REQUIRED ACTION A:
In the entries, rewrite the stretch from the line containing "The height and width of the screenshot is (614, 1200)." through the line containing "center [268, 184].". Swap "image size" for "image dimensions" and leave everything else unchanged.

*** SUPPLIED TEXT ***

Jeez, I’d love to show nifty little YouTube videos to help keep my kiddos engaged, but sadly I do not have the keys to enter the YouTube video kingdom where all is nifty and fan-tab-u-lous.

No Siree, not me.

Try as I might, St. Bernard, our school’s Internet gatekeeper, blocks me. No YouTube video kingdom keys for me. No Siree. I couldn’t watch Mr. Teacher’s rather fab-u-lous rendition of Darth Vader explaining the Pythagorean Theorem on YouTube no matter how hard I try.

Nope. No can do. And if you’re reading this from your school, you probably can’t go there either.

And, I’m sad to report that I can’t show an interesting video by that University of Virginia professor to my newly bonded teacheroo friends to discuss how the professor basically cans everything I’ve ever been told about learning styles when he proclaims “Learning Styles Don’t Exist.”

Try accessing that at your school. Nuh-uh. Sorry. No can do. The watcher of all that is Internet will not allow access.

So much for the free flow of ideas. I’m down to a trickle here. I bet you are too. It’s enough to make you think you’re in China. Hey, maybe Chinese spies created Internet blockers.

Now, I could request access from my tech guy buddies, but with our tech guys opening up two campuses and troubleshooting all the computer scheduling problems etc. that surface at the start of the school year, I didn’t because (1) I really, really do like our tech guys and I didn’t want to bother them and add to their stress, and (2) I know this request isn’t that important so it probably stands as much of a chance (at this point in time) as this guy.

So in the meantime until things settle down, I guess shadow puppets will have to suffice.


And if you don’t think I’ll do that, well then my friends, you don’t know me well at all.

Monday, August 11, 2008

Back to School, Nifty Sayings & Bless Your Heart

School districts across the country are ramping up their back to school in-service or professional development sessions hoping to give us tools we can use throughout the year.

Me? Well, I’m sorry, I usually find those sessions less than helpful. (Have you read the little blurby thing under the Bellringers name?)

So since I’m less-than-a-fan of all things in that in-service realm, I thought I would put together a nifty little list of sayings that just might come in handy during the school year. So here we go…

Richie’s Nifty List of 5 Sayings
You Can Probably Use Without Getting Fired



Saying #5…“Well that’s about nine kinds of stupid.”
I don’t know exactly when I started saying the “nine kinds of stupid thing,” but it was at least seven years ago. I don’t know where or why I started saying it, but when I was reading Scott Westerfeld’s novel Peeps which was published in 2006, I noticed he used the phrase “nine kinds” of this and that all throughout the book. Now since I’ve never met Scott Westerfeld, I don’t know how both of us started with the “nine kinds”of this and that thing going on. All I can say is that both of us are Texans (we’ll forgive him for moving) and that perhaps great minds think alike. Not that my mind is great, but…

Saying #4…“That’s interesting.”
I know we’ve covered this one before, but that phrase is so important to have in your teacher lingo repertoire. Go here to read more about that one, but briefly, when someone says something that’s about nine kinds of stupid, you can always say, “Hmmmm, that’s interesting” and then move on.

*** End of SUPPLIED TEXT ***
*** THE DATA ***

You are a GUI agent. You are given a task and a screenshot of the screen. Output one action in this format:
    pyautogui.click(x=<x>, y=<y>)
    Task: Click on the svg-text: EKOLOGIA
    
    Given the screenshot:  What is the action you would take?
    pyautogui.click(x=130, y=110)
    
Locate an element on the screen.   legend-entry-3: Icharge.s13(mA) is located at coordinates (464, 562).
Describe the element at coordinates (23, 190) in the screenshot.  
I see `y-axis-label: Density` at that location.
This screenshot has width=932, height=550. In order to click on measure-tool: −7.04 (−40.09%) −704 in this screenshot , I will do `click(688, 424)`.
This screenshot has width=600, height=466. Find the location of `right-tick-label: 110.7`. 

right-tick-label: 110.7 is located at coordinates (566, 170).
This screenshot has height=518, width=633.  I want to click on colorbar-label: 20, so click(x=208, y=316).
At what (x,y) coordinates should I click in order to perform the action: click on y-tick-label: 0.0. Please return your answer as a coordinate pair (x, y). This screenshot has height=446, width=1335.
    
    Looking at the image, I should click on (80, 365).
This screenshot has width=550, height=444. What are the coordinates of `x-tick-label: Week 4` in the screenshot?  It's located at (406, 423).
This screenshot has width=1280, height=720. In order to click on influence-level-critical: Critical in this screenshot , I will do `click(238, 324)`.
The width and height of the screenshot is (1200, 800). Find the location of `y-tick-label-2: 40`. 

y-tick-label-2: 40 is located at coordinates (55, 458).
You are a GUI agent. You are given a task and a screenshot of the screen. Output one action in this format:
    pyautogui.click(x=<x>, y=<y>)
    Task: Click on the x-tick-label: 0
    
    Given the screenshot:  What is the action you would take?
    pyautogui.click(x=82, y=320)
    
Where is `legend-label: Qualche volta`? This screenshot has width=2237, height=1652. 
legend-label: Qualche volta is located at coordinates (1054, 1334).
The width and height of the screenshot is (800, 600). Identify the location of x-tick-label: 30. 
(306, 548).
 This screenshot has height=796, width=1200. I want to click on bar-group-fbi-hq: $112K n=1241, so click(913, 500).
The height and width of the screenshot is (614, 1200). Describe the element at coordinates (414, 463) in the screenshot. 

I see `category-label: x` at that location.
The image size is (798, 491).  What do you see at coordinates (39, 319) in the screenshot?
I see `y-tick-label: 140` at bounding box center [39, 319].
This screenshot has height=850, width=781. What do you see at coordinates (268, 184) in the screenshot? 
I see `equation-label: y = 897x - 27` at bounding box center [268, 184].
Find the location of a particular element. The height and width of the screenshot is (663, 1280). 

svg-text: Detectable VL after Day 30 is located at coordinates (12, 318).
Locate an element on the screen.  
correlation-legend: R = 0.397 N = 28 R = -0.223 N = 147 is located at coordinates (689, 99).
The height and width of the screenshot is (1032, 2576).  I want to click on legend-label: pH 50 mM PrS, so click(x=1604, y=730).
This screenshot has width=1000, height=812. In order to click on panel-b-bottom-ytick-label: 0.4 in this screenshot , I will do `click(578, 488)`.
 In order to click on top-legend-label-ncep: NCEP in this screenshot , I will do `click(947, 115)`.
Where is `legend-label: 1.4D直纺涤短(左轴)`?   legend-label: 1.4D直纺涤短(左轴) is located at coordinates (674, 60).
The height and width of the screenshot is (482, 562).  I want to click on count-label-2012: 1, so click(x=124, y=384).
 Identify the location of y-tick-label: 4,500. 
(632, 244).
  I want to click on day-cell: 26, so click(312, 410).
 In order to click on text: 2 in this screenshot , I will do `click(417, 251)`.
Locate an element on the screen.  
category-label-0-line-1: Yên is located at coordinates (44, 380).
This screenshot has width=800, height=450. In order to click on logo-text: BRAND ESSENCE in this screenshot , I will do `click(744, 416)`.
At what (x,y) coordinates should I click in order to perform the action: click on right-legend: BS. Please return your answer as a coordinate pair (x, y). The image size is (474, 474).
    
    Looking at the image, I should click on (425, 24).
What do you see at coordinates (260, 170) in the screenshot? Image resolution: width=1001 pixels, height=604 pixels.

*** End of THE DATA ***

REQUIRED ACTION B:
Write the next part of the teacher's blog post about handy school-year sayings, picking up after its last sentence.

TASK OUTPUT A:
The height and width of the screenshot is (614, 1200). Describe the element at coordinates (414, 463) in the screenshot. 

I see `category-label: x` at that location.
The image dimensions is (798, 491).  What do you see at coordinates (39, 319) in the screenshot?
I see `y-tick-label: 140` at bounding box center [39, 319].
This screenshot has height=850, width=781. What do you see at coordinates (268, 184) in the screenshot? 
I see `equation-label: y = 897x - 27` at bounding box center [268, 184].

TASK OUTPUT B:
Saying #3…“Crap Fire!”
Clearly this one’s perfect for situations that normally demand an explicative such as smashing your knee into your desk drawer or when a purple pen explodes all over your hands or your supervisor requests a little chat with you. I’d love to take credit for this one, but it actually comes from my friend Wayna who is a walking dictionary of quirky colloquialisms. If “Crap Fire!” is a bit too strong, you can always alter it to my rendition of “Crack Fire!”


Saying #2…Bull Flop!
My BFF Jennifer (you know the one who lives on the east coast?) sent me this one. When a new policy is implemented that you don’t like, why you can just say, “That’s just Bull Flop.” Or if a kiddo gives you a particularly suspicious excuse, you can respond with “bull flop.” Or, you can just say “bull flop” for no apparent reason, just because it’s fun to say. Try it--bull flop, bull flop, bull flop. See what I mean?


And the Number 1 Nifty Saying, drum roll pah-leese…

Saying #1…Bless her heart
At a recent summer workshop, we decided that you can say just about anything as long as you end your statement with “Bless her heart” or “Bless his heart.” Now before you go off being a naysaying unbeliever just try saying these little ditties aloud and you’ll see what I mean…

“Oh my, she’s dumber than a bag of cat hair, bless her heart.”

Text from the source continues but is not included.